*SET OF TASKS*
(a) In the passage on paintless dent removal, how long does a typical dime-to-quarter-size dent take to repair?
(b) Translate this sentence from the passage on paintless dent removal into Spanish: "Small door dings can generally be removed for under €50."
(c) Write the next few sentences of the passage on paintless dent removal, picking up after its last line.

### SOURCE PASSAGE

Paintles Dent Removal saves your car’s original factory paint finish. Most door dings, creases and hail damage do not actually have any paint damage to begin with. A body shop will typically just fill the dent in with putty, sand it down smooth, and repaint the panel and sometimes will have to partially paint the adjacent panels to make the paint appear to match. Anytime you paint your car you depreciate it’s value.
Our repairs take minutes, not days. A typical dime to quarter size dent will take 2-3 hours. Instead of being without your car while it’s at a body shop for 3-4 days.
Our pricing is much cheaper ( sometimes up to 80% cheaper ) than a body shop. Small door dings can generally be removed for under €50. Of course, larger dents and hail damage would need to be seen to be estimated but will still come out much cheaper than a body shop.
We will not be satisfied with anything less than 100% customer satisfaction. Our work is guaranteed to restore the value of your car as if the damage had never occurred.

######
### PROVIDED INFORMATION

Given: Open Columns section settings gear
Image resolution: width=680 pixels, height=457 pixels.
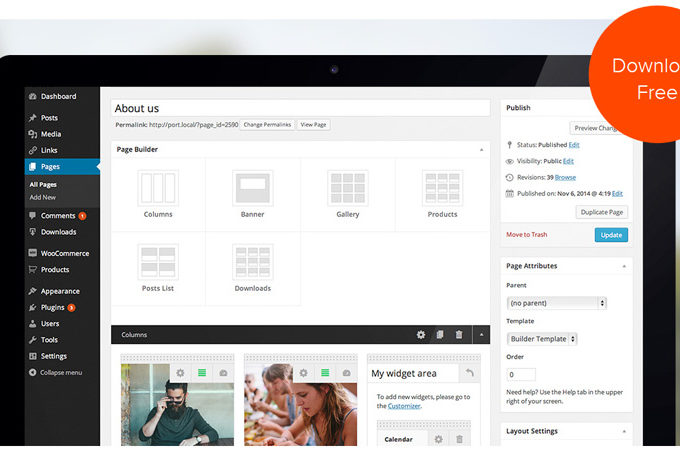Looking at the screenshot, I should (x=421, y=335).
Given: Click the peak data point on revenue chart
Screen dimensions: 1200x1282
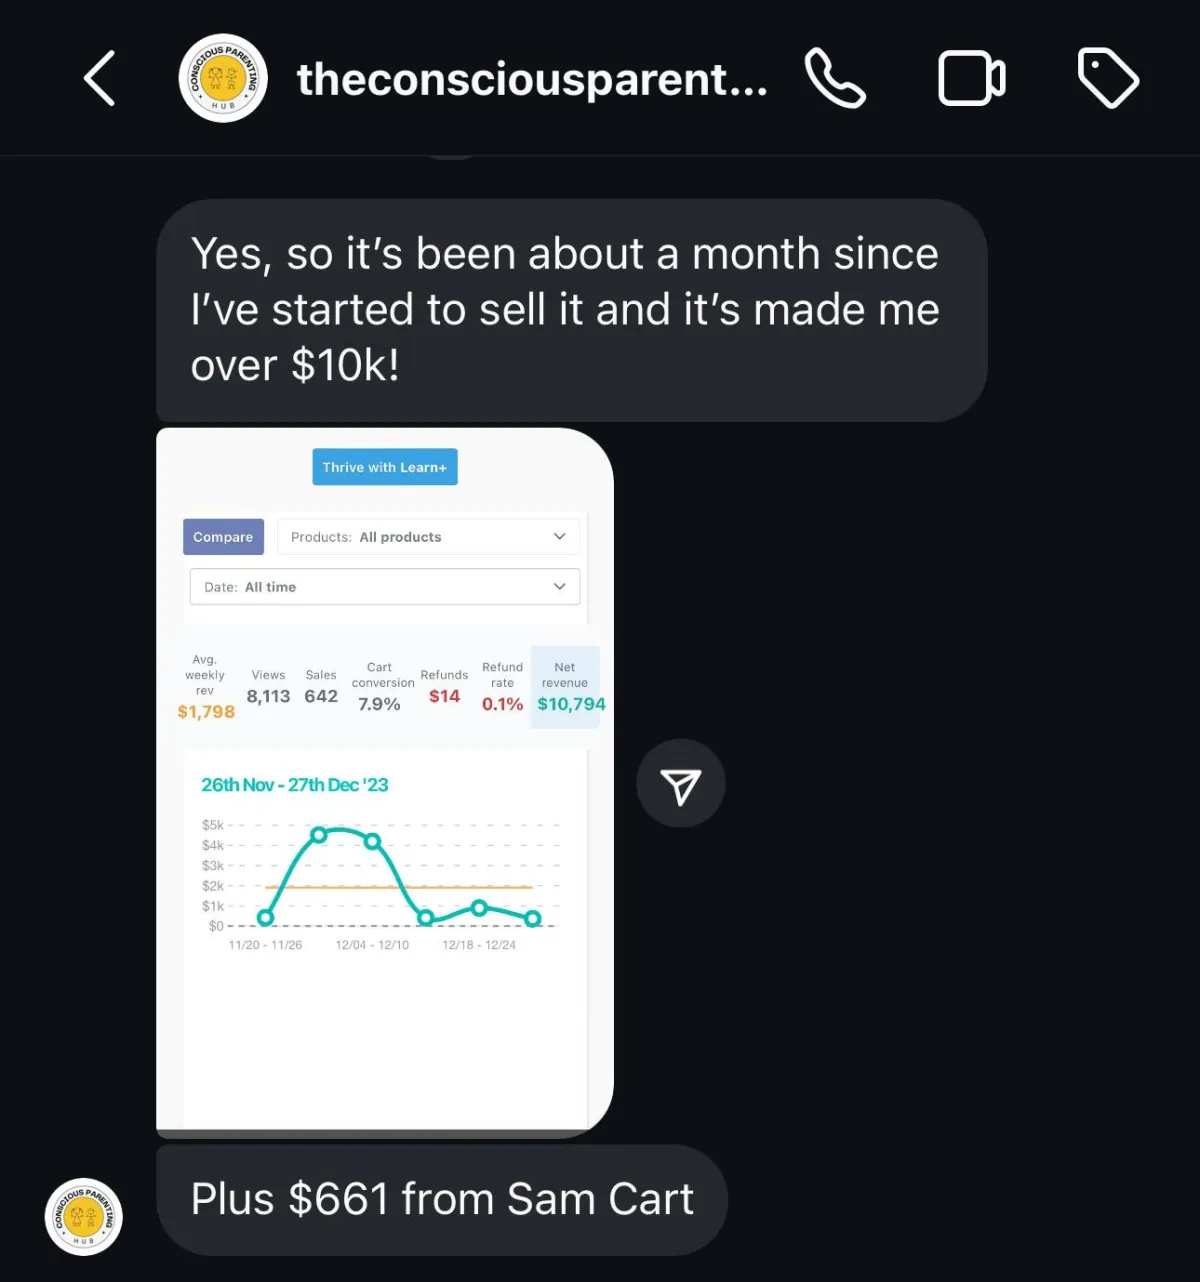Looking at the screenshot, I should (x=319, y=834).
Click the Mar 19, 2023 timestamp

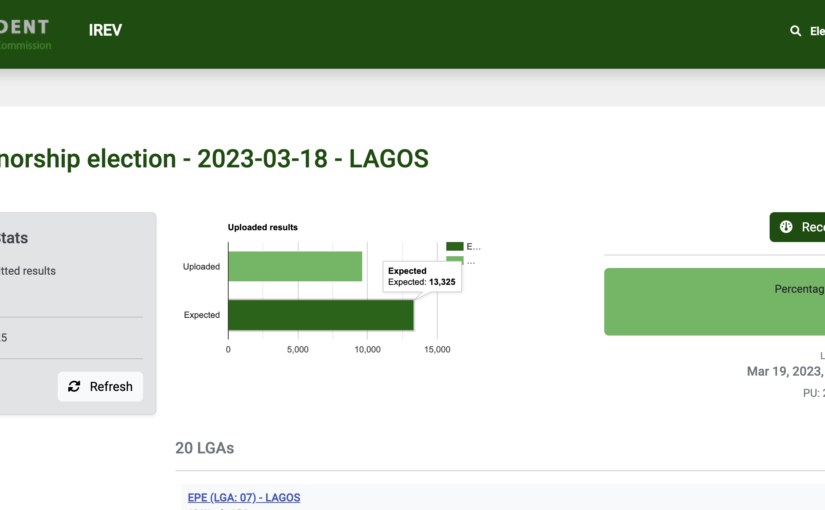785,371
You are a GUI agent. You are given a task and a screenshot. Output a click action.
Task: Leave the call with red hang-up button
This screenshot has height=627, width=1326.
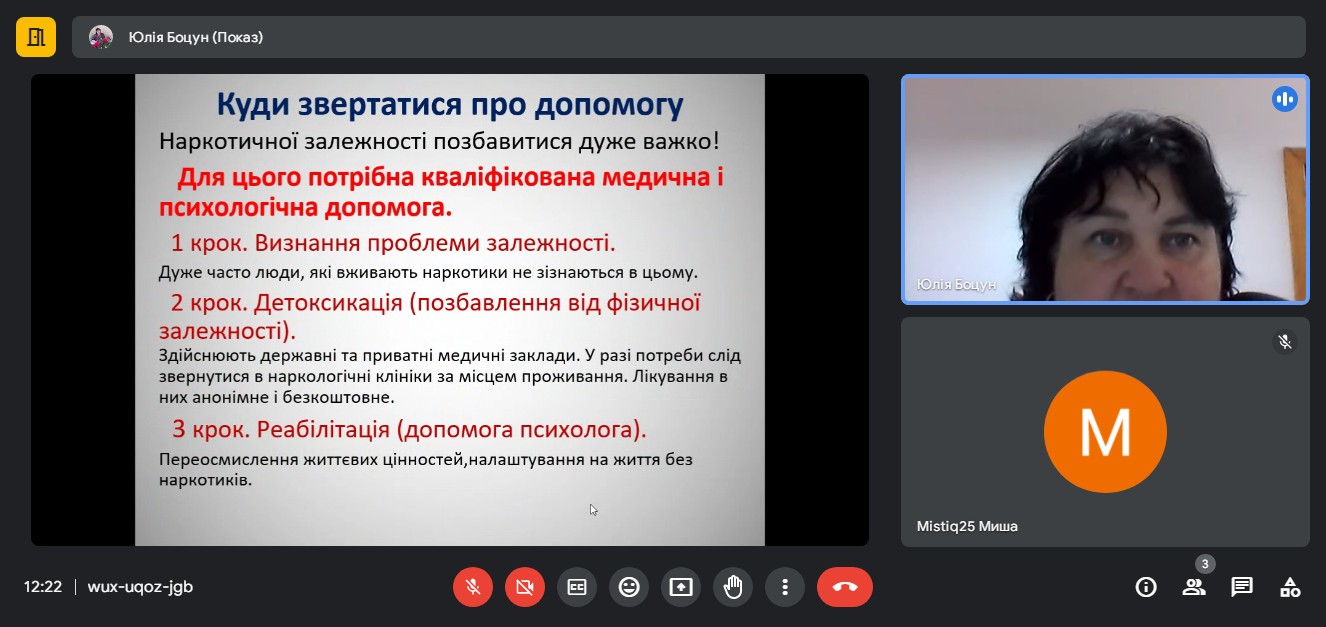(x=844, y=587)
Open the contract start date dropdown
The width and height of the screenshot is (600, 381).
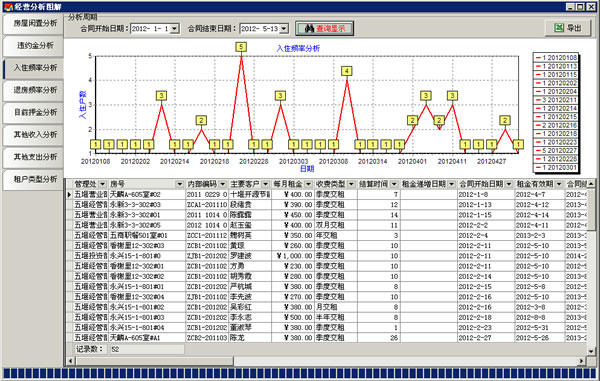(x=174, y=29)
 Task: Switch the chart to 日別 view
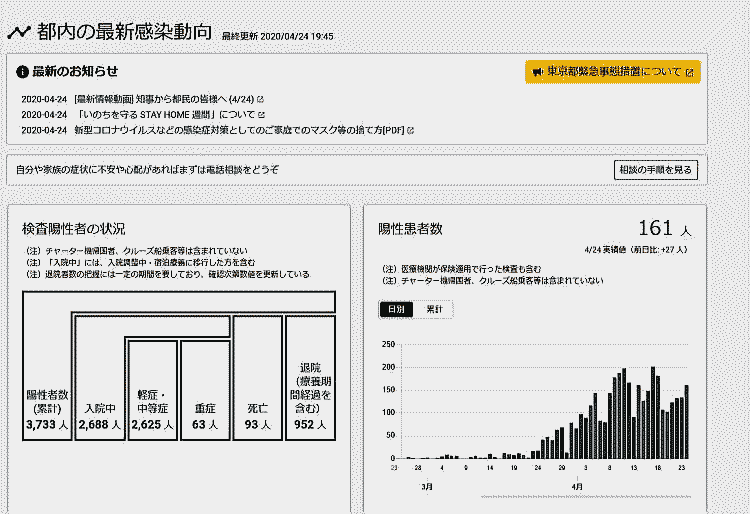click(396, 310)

######
### PROVIDED INFORMATION

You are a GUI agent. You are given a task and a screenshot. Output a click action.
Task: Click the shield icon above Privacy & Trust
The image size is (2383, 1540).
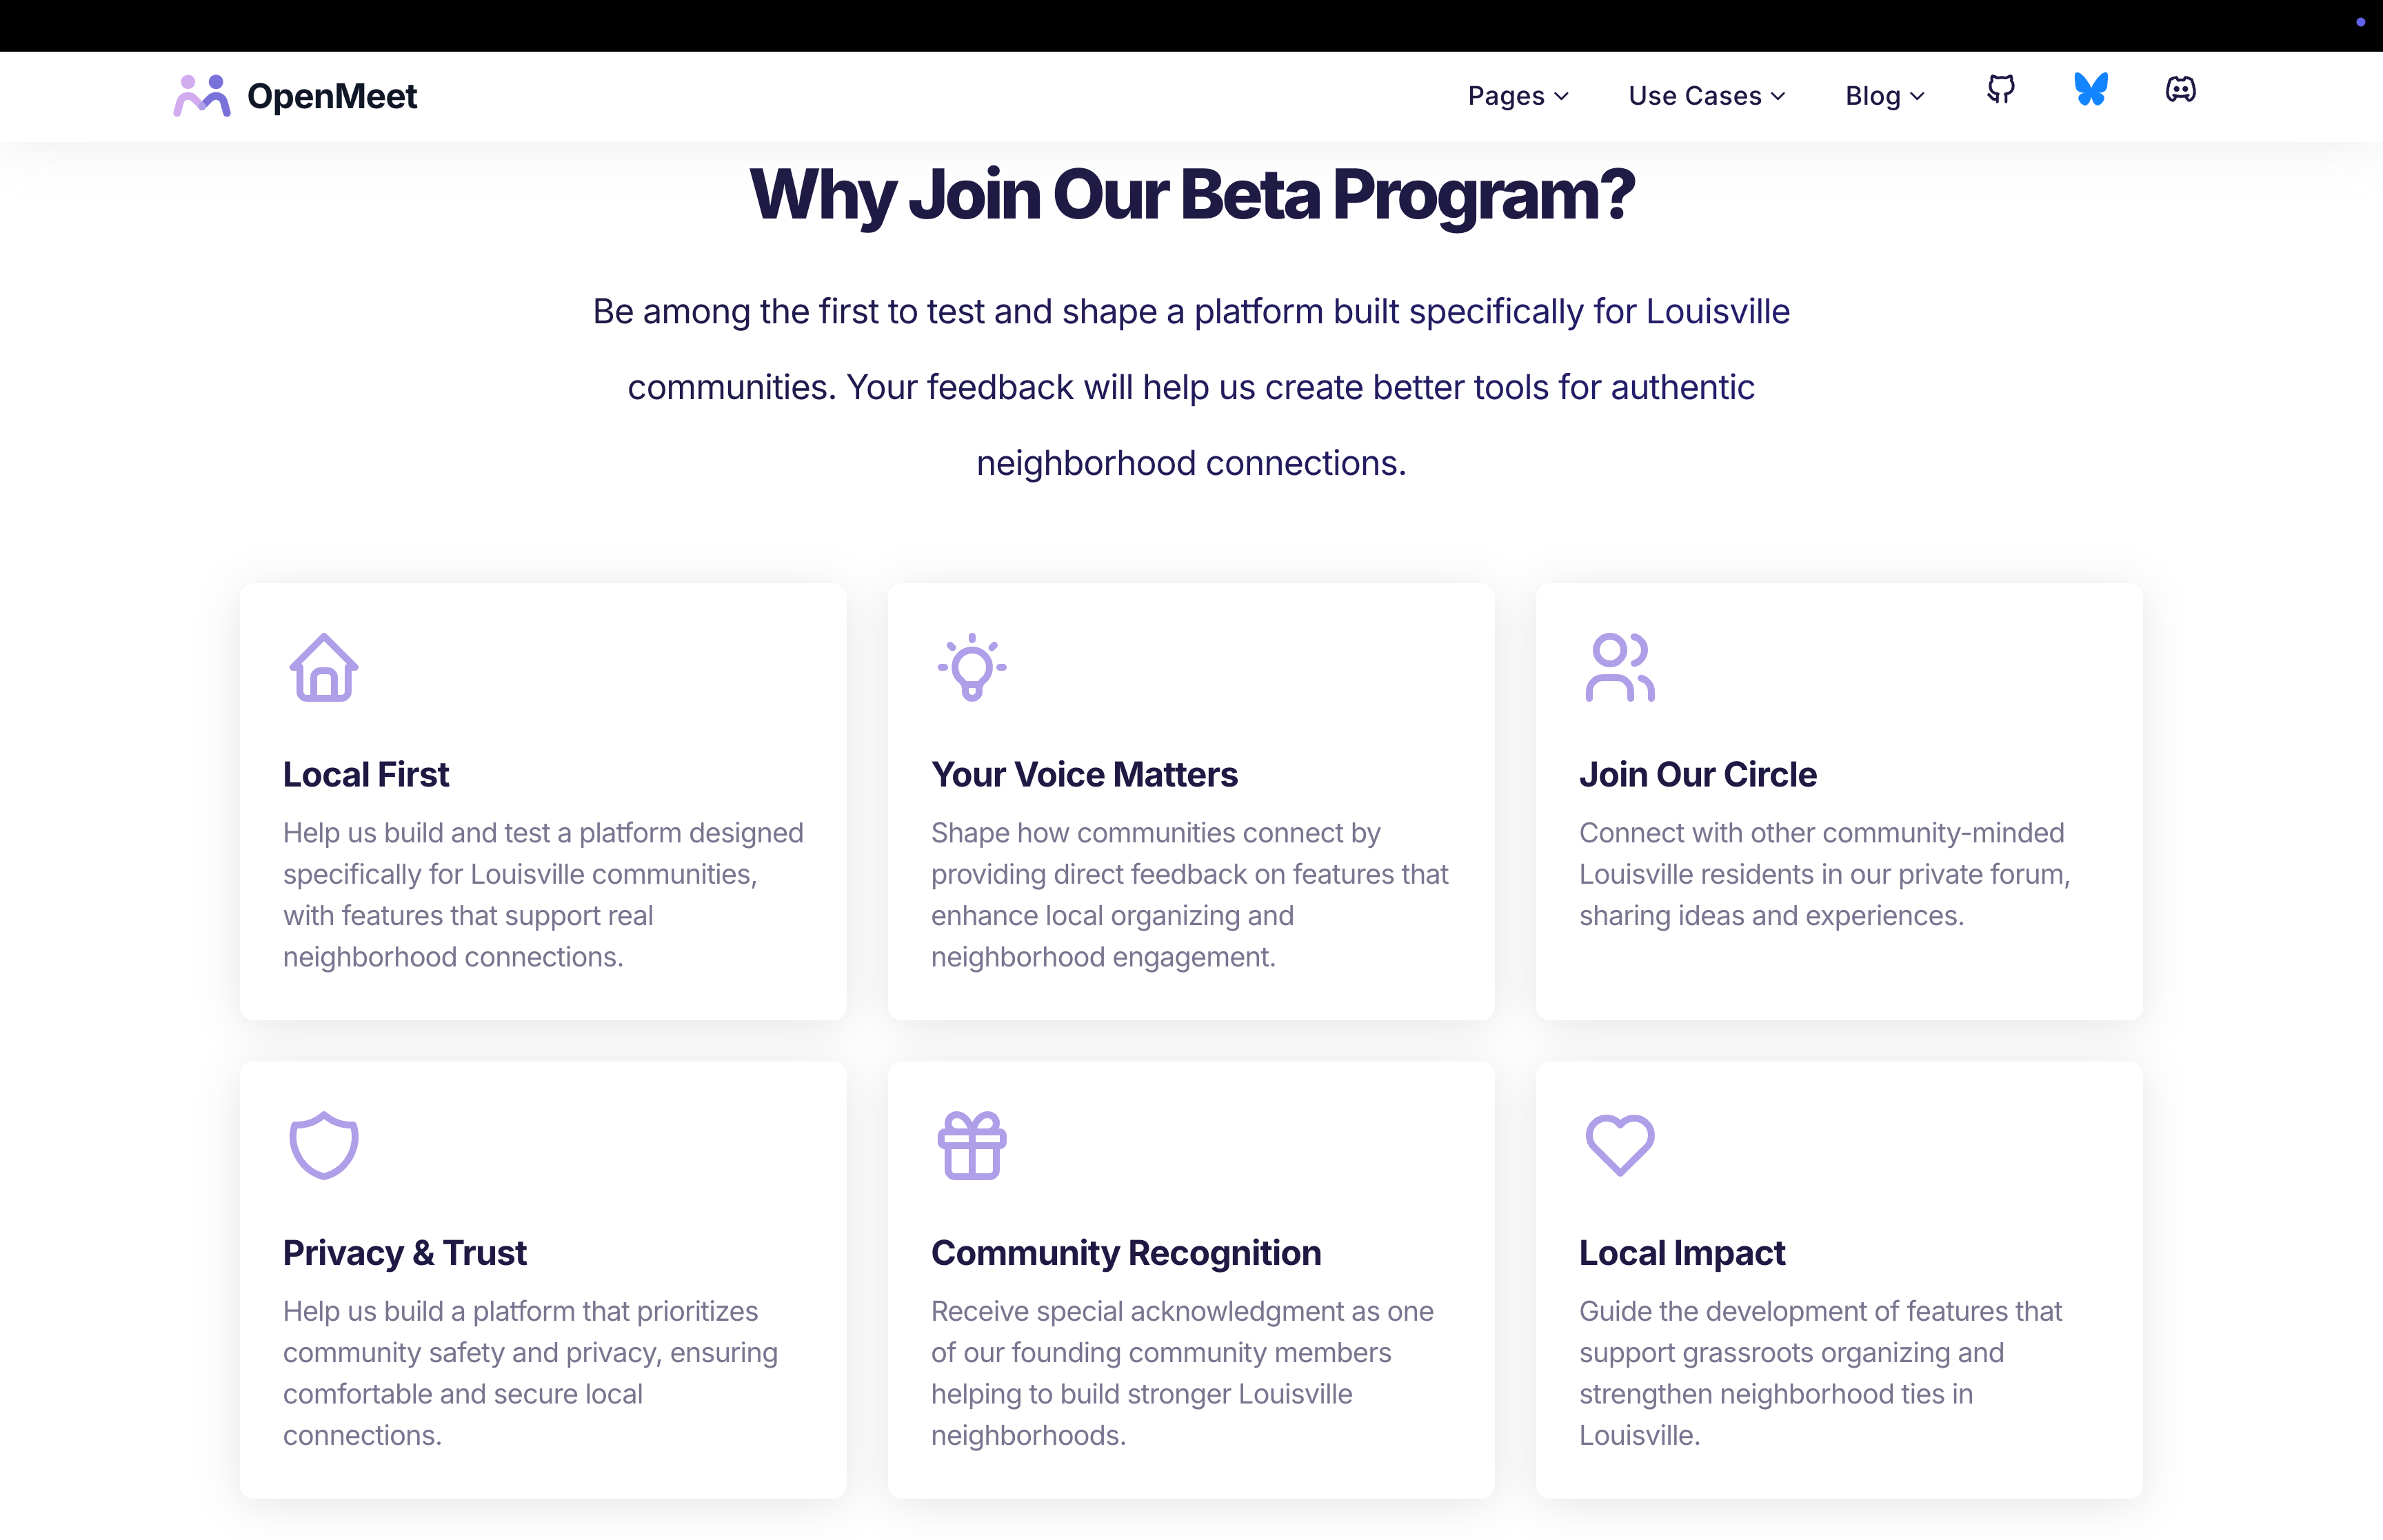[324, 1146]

######
### PROVIDED INFORMATION

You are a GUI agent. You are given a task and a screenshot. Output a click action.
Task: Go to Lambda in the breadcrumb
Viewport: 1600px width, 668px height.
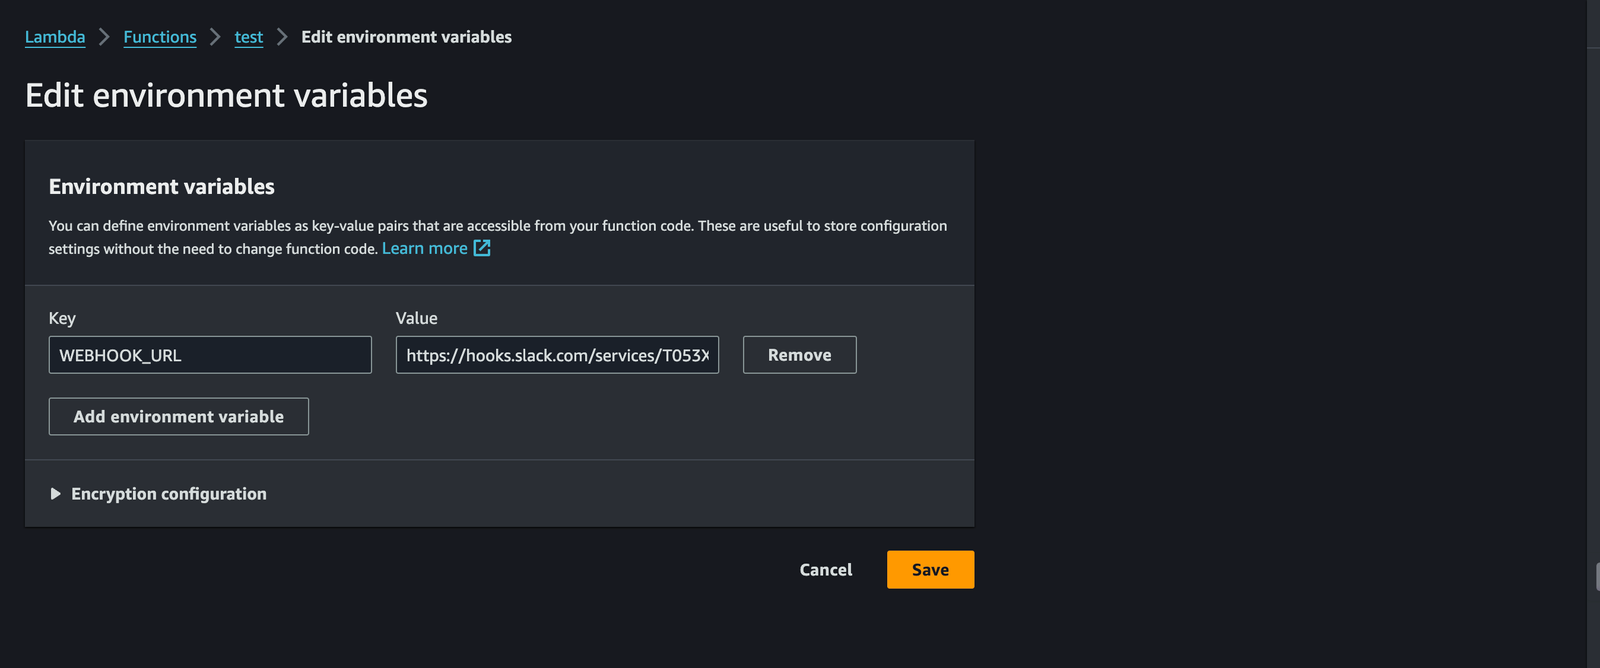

######

*ANSWERS TO THE EXERCISE*
(a) 2-3 hours.

(b) Las pequeñas abolladuras en las puertas generalmente se pueden eliminar por menos de 50 €.

(c)
We provide mobile service. All you have to do is call us. We will ask you a few questions regarding your dents and schedule a time for us to come to you. It’s that simple.
The best way to avoid having to make an appointment with a PDR provider is to steer clear of dents and dings in the first place. Here are some simple strategies that can help reduce the likelihood of a vehicle being damaged:
• Park away from other vehicles in crowded lots. Or, select an end spot and park to the side farthest away from any neighboring vehicle.
• Consider the door length of adjacent vehicles; two-door cars usually have longer, heavier doors that need to be opened wider when entering the car.
• Check the height of adjacent vehicles; tall SUV doors are more likely to contact your car above protective side moldings.
• If a parking lot is significantly crowned for water drainage, park near a peak to avoid free-rolling shopping carts.
• Look for child seats in adjacent cars that may require a parent to open the door wider while loading children.
• Open the doors, hood and trunk lid or rear hatch of your vehicle slowly and carefully to avoid contact with any nearby obstacles.
• Teach children to play in appropriate areas and exercise caution around vehicles.
• Park in covered structures to prevent hail and other damage from severe weather. Outfitting a vehicle with protective products such as door edge trim and body side moldings can help prevent dents and dings.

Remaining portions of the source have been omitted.